A foldable bulk bin, measuring 1m x 1.2m, can hold freshly harvested fruit, transport it to retailers and then function as a display platform. Then from the retailer, it can be folded down and returned to CHEP, conditioned and be re-issued to the grower.

This type of solution drastically reduces the handling of fresh produce, which has a direct impact on the aesthetic appeal and lifespan of the produce. That makes a pooled shipping platform the ideal vessel to move fresh produce efficiently from the farm to the fresh food aisle.

The real logistical challenge then becomes managing the movement and return of the containers to ensure optimum efficiency.

Today supply chain companies, like CHEP, are establishing service centres at the premises of large growers, centralising and aligning the management of produce and containers, to ensure efficiency and comprehensive tracking throughout.

The challenges of ensuring returns of containers across international borders, means that the reuse of plastic containers across export markets is still developing. However, the system is well established in domestic retail markets.

A quality export market built on trust

South Africa is known as a significant global produce exporter. It is for instance, one of only a handful of countries that produces citrus without black spot, making our fruit highly sought after in European markets. Gold-standard supply chain management is necessary for the country to convert this advantage into export successes.

What truly distinguishes and benefits the local agriculture and fresh produce industry, is the high level of trust that exists between players. Growers, distributors, import / exporters and retailers have built relationships that go back decades, and which are supported by collaboration and understanding. To this day, deals are sometimes struck on the strength of a handshake.

This underscores the need for industry-wide collaboration. Growers, customers, supply-chain providers and logistics firms must work hand in hand to meet the quality standards of the international markets, while not compromising on cost and sustainability.

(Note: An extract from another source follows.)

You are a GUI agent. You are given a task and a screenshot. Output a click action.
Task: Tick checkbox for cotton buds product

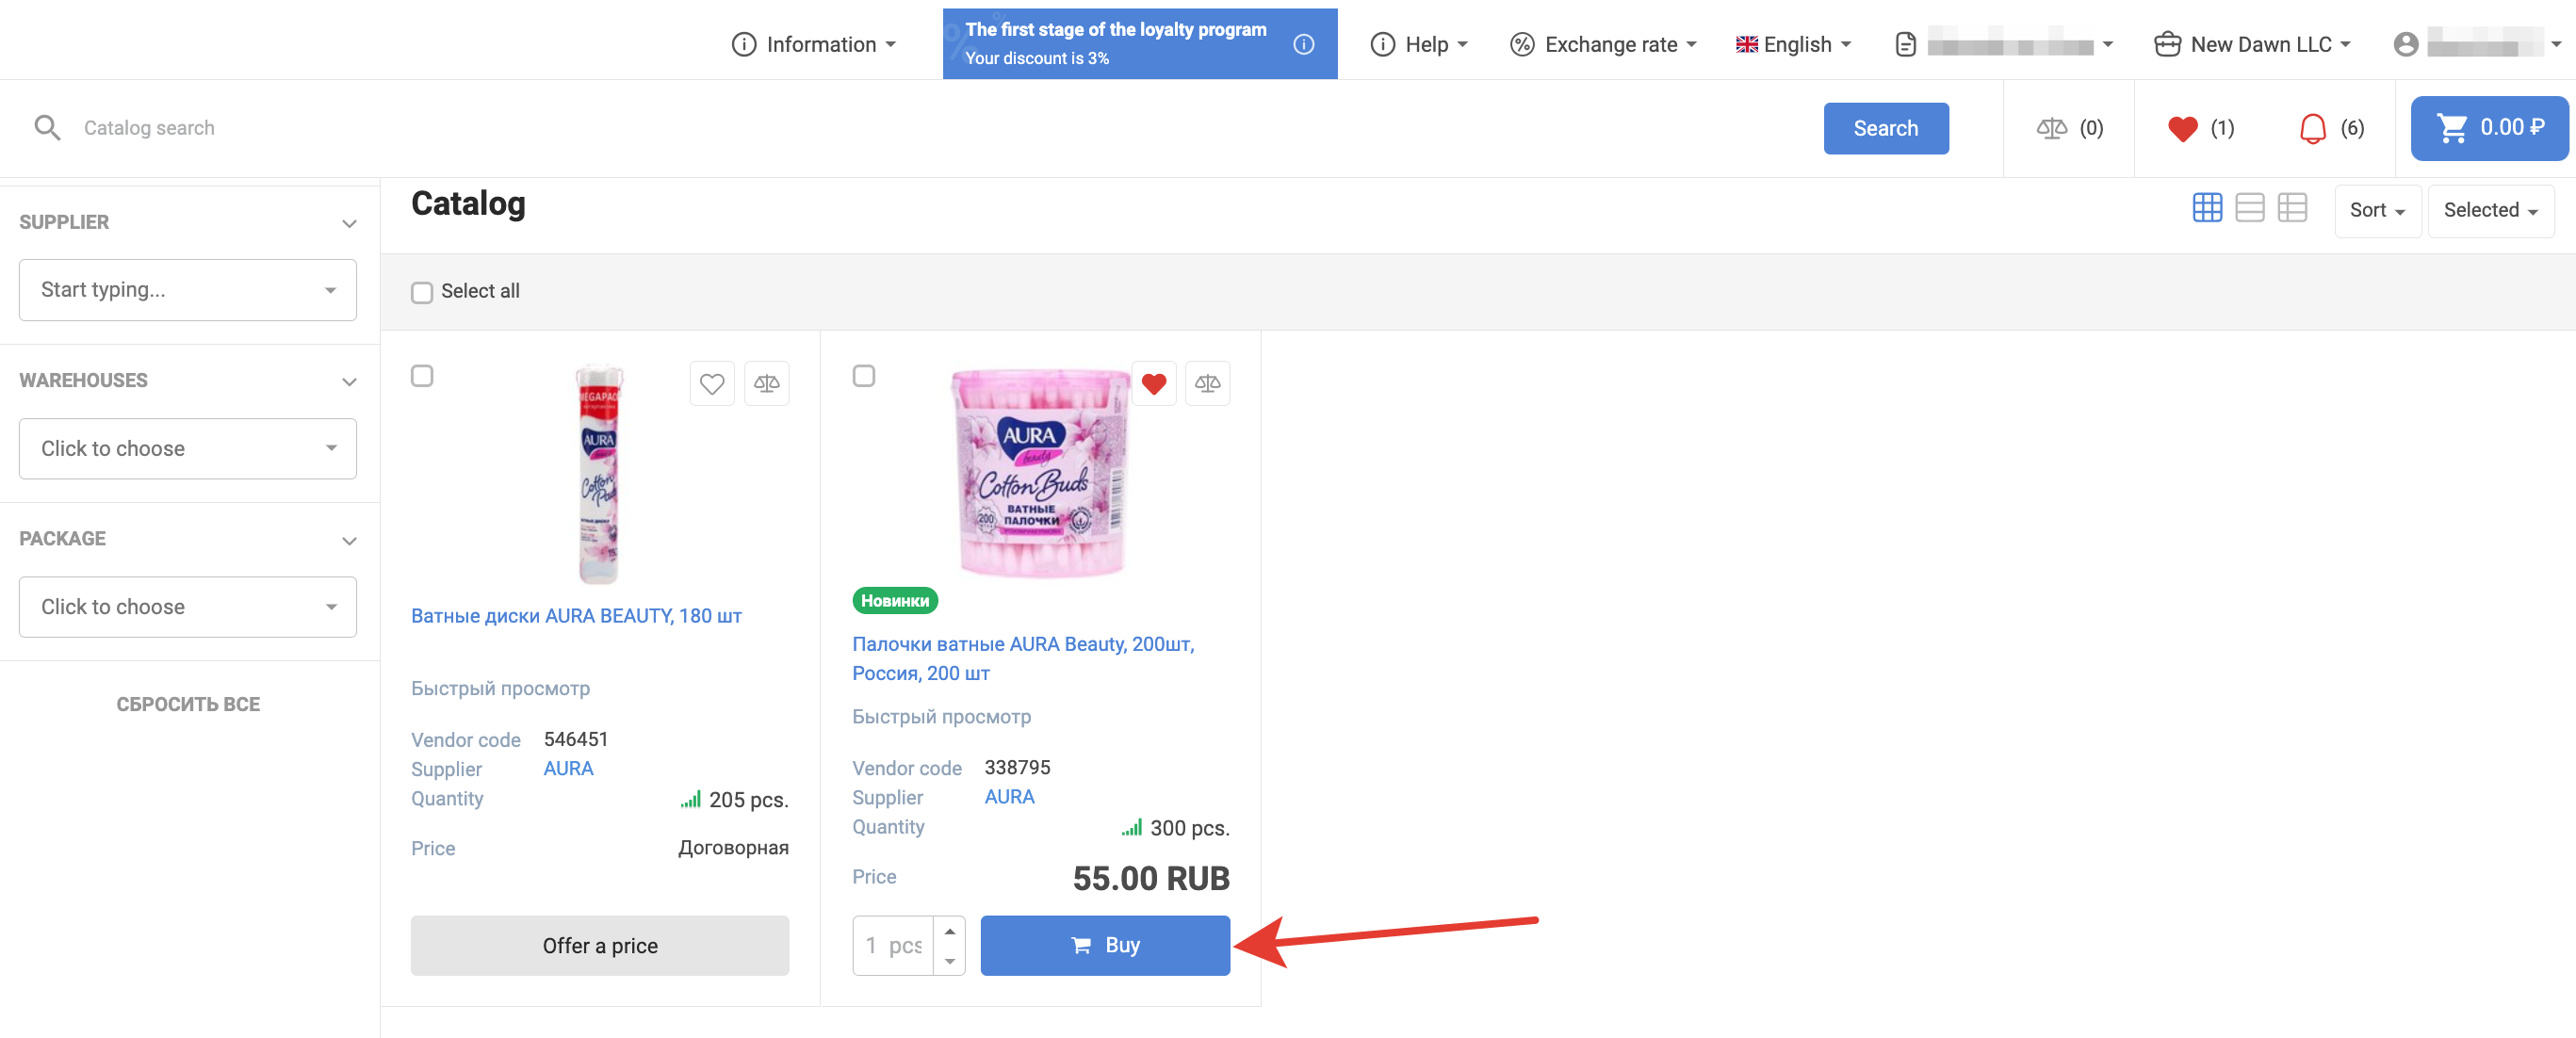pos(863,376)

Such collaboration is fostered by logistics operators that embed themselves in the communities they supply to. Supply chain managers negotiate with growers according to crop sizes, which is in turn affected by climate changes.

The value of industry bodies

When it comes to building trust and collaborating within the industry, it is worth recognising the value of an industry body such as the Produce Marketing Association (PMA). It provides the perfect networking platform for agriculture and fresh produce players, because it includes growers and retailers not just in sub-Saharan Africa, but also around the globe. Its local country council includes senior leaders from across the industry, facilitating discussions around industry affairs, talent management and sustainability. It allows supply chain solutions providers, growers, distributors, exporters / importers and retailers to collaborate to find industry wide solutions and opportunities.

Finally, it’s crucial that we close the loop and pass on these financial, efficiency and environmental savings to the customer. The entire process is for the customer – the most important trust relationship in the entire supply chain.

It’s about getting produce from the farm to the fresh food aisle in the most cost-effective, efficient way, while minimising the impact on the environment – for everyone’s benefit. We need to work together to achieve that.